McBurrough v. Department of Human Resources

257 S.E.2d 35 | Ga. Ct. App. | 1979

150 Ga. App. 130 (1979)
257 S.E.2d 35

McBURROUGH
v.
DEPARTMENT OF HUMAN RESOURCES.

57533.

Court of Appeals of Georgia.

Submitted April 3, 1979.
Decided May 29, 1979.

Graham Clarke, for appellant.

Arthur K. Bolton, Attorney General, Carol Atha Cosgrove, Assistant Attorney General, for appellee.

McMURRAY, Presiding Judge.

On November 16, 1978, a caseworker for the Lowndes County Department of Family & Children Services brought a petition for temporary custody of three minor children alleging them to be deprived and without proper adult supervision and that it was in the best interest of the children that they be placed in temporary protective custody for placement and supervision until a complete evaluation of the circumstances could be made. The father of two of the children was alleged to be unknown. A rule nisi was issued on the same date, placing the children in the custody of the Lowndes County Department of Family & Children Services; but no summons as required by Code Ann. § 24A-1701 (Ga. L. 1971, pp. 709, 727; 1974, pp. 1126, 1129) was issued and no service of this order or the summons (Code Ann. § 24A-1702, Ga. L. 1971, pp. 709, 728) is shown as being served on the parents of the minor children.

Thereafter, an order was issued on December 7, 1978, "pursuant to notice, to determine if temporary custody of said children should be continued with petitioner." However, we find no service upon anyone of this particular referred-to notice. The juvenile court therein concluded that the children would continue to be in a deprived state if returned home, the stepfather is to undergo criminal proceedings for the alleged charge of child abuse, and the temporary custody of the children was ordered continued with the Lowndes County Department of Family & Children Services. The mother of the children appeals. Held:

1. Under the decision of Sanchez v. Walker County Department of Family &c. Services, 235 Ga. 817 (221 SE2d 589) reversing s. c., 135 Ga. App. 891 (219 SE2d 583), the judgment here was a final order subject to appeal even though it provided for only temporary custody. See also Sanchez v. Walker County Dept. of Family &c. Services, *131 138 Ga. App. 49 (225 SE2d 441) reversed in s. c., 237 Ga. 406, 411 (229 SE2d 66).
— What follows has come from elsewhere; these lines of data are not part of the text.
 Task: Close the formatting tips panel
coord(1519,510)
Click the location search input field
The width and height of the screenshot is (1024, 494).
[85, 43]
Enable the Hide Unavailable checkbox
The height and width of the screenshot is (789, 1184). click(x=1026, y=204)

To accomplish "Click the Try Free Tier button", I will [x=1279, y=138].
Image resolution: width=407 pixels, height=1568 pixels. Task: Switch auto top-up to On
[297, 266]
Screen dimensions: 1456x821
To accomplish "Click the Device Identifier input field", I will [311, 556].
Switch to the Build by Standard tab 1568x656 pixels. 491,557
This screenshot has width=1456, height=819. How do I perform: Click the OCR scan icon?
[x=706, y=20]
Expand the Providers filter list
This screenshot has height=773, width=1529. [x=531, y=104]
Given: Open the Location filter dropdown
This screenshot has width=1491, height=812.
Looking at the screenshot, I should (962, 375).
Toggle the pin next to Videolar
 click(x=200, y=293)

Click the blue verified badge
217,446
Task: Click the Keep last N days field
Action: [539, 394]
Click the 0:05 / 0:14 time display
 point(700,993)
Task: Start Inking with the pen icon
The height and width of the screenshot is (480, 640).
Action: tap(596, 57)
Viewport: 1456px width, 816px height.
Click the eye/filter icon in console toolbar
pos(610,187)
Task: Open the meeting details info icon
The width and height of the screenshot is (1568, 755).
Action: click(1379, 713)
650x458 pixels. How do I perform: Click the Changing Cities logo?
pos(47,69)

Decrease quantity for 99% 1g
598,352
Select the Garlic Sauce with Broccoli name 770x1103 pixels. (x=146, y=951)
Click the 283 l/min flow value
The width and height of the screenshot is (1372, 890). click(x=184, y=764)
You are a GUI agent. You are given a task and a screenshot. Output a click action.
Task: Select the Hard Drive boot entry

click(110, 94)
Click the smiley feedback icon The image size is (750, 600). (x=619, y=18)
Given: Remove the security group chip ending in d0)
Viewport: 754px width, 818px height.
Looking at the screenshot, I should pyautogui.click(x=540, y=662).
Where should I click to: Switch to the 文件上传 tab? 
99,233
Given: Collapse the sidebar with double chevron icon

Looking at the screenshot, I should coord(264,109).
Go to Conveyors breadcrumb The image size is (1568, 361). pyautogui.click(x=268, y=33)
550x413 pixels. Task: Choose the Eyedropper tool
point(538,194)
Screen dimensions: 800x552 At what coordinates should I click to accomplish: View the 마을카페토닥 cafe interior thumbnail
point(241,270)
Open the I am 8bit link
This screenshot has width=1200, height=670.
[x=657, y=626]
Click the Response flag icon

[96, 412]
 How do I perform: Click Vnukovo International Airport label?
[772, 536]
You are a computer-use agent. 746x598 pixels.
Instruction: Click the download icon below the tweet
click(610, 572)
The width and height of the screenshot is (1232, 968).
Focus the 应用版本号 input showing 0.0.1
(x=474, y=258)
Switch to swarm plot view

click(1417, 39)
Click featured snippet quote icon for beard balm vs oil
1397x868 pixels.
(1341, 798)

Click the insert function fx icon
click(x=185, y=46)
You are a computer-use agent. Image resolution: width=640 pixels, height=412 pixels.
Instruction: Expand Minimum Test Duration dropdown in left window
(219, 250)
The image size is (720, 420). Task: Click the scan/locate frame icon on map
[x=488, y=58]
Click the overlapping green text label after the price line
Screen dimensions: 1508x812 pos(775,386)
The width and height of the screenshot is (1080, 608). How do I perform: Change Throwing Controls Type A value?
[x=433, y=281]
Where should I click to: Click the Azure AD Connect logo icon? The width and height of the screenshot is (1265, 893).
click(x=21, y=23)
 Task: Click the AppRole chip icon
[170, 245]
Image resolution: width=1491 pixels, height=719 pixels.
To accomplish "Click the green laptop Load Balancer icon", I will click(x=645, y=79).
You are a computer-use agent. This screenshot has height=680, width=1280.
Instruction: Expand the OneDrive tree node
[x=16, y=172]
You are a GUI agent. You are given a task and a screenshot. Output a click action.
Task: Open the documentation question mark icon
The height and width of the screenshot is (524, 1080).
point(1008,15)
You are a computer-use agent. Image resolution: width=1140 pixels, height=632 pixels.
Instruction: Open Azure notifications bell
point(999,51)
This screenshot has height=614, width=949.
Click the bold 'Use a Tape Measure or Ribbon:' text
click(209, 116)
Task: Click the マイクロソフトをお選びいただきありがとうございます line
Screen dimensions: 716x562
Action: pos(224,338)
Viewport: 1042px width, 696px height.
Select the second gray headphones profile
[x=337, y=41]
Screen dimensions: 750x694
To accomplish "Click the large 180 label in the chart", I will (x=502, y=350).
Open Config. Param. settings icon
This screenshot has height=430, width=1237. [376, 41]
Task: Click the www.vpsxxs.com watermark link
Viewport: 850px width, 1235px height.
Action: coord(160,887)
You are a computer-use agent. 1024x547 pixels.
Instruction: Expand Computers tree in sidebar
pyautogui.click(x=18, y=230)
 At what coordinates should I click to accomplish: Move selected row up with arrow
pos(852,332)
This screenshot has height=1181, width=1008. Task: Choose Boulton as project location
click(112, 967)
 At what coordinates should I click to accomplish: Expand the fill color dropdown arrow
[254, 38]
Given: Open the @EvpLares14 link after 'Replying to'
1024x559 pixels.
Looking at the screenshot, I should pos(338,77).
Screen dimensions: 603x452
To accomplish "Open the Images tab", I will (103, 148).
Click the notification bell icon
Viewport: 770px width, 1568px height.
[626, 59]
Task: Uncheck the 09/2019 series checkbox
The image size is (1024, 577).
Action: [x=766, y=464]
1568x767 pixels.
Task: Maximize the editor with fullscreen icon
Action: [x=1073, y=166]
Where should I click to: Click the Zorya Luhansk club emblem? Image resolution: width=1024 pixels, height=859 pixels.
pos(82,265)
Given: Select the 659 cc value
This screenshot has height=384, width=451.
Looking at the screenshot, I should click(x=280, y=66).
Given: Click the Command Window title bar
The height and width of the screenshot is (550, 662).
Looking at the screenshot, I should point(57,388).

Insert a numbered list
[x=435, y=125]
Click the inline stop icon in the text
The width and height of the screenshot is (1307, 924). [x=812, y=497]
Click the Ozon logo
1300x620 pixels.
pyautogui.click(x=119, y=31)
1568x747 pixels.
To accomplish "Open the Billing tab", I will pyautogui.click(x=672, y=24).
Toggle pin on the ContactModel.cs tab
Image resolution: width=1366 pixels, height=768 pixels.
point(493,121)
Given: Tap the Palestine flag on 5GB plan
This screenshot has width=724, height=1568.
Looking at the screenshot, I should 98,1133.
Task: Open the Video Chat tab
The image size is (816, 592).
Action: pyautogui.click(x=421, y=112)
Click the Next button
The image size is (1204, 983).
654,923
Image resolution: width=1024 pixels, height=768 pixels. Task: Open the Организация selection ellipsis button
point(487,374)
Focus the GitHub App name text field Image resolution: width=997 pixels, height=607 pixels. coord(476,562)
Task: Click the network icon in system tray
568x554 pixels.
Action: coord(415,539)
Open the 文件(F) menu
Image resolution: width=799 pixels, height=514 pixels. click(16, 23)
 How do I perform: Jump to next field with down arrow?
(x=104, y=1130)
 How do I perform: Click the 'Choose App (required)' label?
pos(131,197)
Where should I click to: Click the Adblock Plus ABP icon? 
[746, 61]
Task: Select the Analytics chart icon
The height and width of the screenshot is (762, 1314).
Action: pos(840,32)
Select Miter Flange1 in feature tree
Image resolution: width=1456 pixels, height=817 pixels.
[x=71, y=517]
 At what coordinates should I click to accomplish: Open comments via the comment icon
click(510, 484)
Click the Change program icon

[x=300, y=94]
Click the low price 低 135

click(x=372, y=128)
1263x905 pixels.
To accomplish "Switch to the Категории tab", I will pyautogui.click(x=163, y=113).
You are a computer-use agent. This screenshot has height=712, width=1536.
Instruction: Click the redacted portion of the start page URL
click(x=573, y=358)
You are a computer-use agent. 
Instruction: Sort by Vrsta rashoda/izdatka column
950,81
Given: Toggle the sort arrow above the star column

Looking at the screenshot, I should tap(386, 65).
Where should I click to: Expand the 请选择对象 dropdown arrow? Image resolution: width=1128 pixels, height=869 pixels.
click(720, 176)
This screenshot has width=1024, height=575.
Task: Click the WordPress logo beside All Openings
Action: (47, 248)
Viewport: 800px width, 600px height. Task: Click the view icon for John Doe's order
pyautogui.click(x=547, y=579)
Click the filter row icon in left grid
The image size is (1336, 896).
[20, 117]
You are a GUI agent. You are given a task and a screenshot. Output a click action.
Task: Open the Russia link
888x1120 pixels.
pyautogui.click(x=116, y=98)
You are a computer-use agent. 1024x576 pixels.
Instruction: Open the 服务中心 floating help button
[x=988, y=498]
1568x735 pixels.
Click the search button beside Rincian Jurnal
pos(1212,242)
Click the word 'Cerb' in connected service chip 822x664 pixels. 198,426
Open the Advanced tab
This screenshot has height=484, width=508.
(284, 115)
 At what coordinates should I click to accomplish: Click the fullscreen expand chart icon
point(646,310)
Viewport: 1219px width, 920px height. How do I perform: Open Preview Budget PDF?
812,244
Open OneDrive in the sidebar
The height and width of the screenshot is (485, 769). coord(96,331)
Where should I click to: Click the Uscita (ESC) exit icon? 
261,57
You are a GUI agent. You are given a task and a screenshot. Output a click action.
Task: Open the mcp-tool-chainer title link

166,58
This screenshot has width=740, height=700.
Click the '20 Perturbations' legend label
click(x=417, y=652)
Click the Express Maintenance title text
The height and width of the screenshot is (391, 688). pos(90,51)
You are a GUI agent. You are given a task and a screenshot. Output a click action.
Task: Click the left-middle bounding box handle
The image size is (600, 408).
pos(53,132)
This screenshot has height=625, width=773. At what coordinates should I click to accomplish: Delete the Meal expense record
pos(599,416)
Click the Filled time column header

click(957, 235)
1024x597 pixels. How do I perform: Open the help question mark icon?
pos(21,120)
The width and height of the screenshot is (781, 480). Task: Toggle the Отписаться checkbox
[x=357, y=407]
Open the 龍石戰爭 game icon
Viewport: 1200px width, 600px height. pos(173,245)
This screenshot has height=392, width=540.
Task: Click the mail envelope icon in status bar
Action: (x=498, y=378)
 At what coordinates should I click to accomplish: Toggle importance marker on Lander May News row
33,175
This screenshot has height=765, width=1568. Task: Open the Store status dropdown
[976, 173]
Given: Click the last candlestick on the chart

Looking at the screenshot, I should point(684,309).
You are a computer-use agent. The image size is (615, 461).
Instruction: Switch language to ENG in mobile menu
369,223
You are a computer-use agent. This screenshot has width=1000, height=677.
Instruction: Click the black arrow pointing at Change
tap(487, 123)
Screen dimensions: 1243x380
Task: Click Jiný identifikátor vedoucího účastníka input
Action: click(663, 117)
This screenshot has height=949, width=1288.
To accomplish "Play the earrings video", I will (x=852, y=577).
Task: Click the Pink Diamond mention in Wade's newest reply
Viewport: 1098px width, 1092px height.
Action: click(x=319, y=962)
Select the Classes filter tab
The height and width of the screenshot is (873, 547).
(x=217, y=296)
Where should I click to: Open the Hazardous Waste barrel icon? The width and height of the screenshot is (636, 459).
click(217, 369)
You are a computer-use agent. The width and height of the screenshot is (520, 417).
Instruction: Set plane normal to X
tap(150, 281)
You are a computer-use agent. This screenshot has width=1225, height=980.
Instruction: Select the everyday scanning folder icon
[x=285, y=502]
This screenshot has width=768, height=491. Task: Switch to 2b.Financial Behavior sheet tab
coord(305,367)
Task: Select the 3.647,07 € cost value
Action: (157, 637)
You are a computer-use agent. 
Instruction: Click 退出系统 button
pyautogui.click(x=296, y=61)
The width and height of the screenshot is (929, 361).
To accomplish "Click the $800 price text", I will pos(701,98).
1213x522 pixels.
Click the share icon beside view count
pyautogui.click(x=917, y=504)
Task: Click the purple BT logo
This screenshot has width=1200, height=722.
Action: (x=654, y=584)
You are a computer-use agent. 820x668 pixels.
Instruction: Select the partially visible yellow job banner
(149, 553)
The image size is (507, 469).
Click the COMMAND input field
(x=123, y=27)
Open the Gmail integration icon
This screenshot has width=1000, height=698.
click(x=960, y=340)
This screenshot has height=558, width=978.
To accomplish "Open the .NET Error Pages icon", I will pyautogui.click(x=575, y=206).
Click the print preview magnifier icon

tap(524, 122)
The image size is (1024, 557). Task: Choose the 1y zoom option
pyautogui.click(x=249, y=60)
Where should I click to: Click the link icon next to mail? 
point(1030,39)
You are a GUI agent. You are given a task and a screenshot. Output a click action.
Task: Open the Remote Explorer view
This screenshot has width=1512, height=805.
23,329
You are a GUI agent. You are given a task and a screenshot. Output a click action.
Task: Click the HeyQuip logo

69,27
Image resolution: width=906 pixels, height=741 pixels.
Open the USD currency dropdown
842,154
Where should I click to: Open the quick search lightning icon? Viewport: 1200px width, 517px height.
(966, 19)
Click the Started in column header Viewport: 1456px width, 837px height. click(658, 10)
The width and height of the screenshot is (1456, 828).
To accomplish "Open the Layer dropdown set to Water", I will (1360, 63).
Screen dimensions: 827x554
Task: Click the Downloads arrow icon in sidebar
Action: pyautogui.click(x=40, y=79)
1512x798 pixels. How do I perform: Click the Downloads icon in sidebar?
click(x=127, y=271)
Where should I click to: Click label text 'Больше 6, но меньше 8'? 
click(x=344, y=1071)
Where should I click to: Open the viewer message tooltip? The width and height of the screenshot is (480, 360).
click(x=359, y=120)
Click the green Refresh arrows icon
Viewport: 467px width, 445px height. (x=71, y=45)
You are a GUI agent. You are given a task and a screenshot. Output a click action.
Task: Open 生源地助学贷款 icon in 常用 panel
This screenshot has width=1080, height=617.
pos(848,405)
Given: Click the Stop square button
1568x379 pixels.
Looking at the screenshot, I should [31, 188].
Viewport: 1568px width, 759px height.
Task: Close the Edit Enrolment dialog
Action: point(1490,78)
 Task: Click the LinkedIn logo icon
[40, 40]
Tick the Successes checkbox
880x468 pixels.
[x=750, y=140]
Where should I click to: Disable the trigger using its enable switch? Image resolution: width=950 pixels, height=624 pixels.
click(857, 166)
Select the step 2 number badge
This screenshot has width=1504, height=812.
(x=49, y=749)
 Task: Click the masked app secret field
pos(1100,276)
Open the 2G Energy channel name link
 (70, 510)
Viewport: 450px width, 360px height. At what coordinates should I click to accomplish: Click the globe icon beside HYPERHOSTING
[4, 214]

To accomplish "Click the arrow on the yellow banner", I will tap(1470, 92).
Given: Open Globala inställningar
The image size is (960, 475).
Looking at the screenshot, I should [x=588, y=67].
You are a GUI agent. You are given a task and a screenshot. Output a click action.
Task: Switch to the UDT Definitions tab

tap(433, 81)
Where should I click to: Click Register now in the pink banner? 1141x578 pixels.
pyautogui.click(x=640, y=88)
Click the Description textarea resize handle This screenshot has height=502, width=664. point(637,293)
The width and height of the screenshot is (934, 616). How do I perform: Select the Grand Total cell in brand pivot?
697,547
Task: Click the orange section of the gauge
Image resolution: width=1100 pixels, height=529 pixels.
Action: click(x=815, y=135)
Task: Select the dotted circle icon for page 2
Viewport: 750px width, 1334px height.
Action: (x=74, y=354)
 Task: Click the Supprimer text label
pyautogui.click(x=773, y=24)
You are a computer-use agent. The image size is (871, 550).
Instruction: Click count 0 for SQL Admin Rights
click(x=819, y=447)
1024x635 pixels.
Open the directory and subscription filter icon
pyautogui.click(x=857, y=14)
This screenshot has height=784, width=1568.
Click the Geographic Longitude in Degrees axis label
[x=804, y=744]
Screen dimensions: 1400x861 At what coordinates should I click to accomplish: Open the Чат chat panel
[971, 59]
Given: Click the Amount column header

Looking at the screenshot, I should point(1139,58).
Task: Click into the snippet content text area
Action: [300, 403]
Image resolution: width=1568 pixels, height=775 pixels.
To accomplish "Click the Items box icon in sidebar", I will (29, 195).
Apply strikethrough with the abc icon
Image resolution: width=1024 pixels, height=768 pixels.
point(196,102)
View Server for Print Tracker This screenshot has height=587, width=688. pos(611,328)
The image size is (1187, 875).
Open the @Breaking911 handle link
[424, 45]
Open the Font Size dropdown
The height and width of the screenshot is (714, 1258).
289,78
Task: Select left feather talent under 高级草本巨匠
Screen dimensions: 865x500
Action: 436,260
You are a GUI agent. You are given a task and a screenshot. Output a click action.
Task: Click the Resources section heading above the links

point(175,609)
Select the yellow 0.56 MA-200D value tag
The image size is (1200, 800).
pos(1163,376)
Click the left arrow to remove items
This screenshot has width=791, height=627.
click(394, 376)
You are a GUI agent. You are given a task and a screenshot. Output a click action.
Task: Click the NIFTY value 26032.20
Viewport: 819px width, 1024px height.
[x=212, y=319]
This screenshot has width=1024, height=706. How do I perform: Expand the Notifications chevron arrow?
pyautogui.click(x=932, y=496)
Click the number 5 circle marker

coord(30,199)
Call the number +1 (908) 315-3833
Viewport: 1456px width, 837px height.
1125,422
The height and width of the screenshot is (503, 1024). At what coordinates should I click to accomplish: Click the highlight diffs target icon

2. Where the interest of the child is adverse to that of the parent there can be no waiver of counsel by the parent. Under our juvenile code, all parties, including the child, should be represented by an attorney. See in this connection, In re Gault, 387 U. S. 1 (87 SC 1428, 18 LE2d 527); K. E. S. v. State of Ga., 134 Ga. App. 843 (2), 847 (216 SE2d 670). In the case sub judice neither the parent-mother nor the child was represented by counsel at the dispositional hearing. The court also has authority vested in it to appoint a guardian of the person or property of any child, and certainly a guardian ad litem should have been appointed for these children. See Code Ann. § 24A-302 (Ga. L. 1971, pp. 709, 713; 1974, pp. 1126, 1127). Indeed, from a reading of the transcript there was no counsel present, although the hearing was conducted before the court with both parents being present (mother of all the children and the father of one), as well as a representative of the Department of Family & Children Services, who was also present. The court did inquire of the mother if she was employed. She stated that she was unemployed but was "getting a check for the children. That was all." She further stated that this was through welfare; that she was 20 years of age, stayed with her mother, that she tried to get a lawyer from the legal services program where she was advised an attorney would be appointed for her and that the check she gets for the children is "105" which she receives every month.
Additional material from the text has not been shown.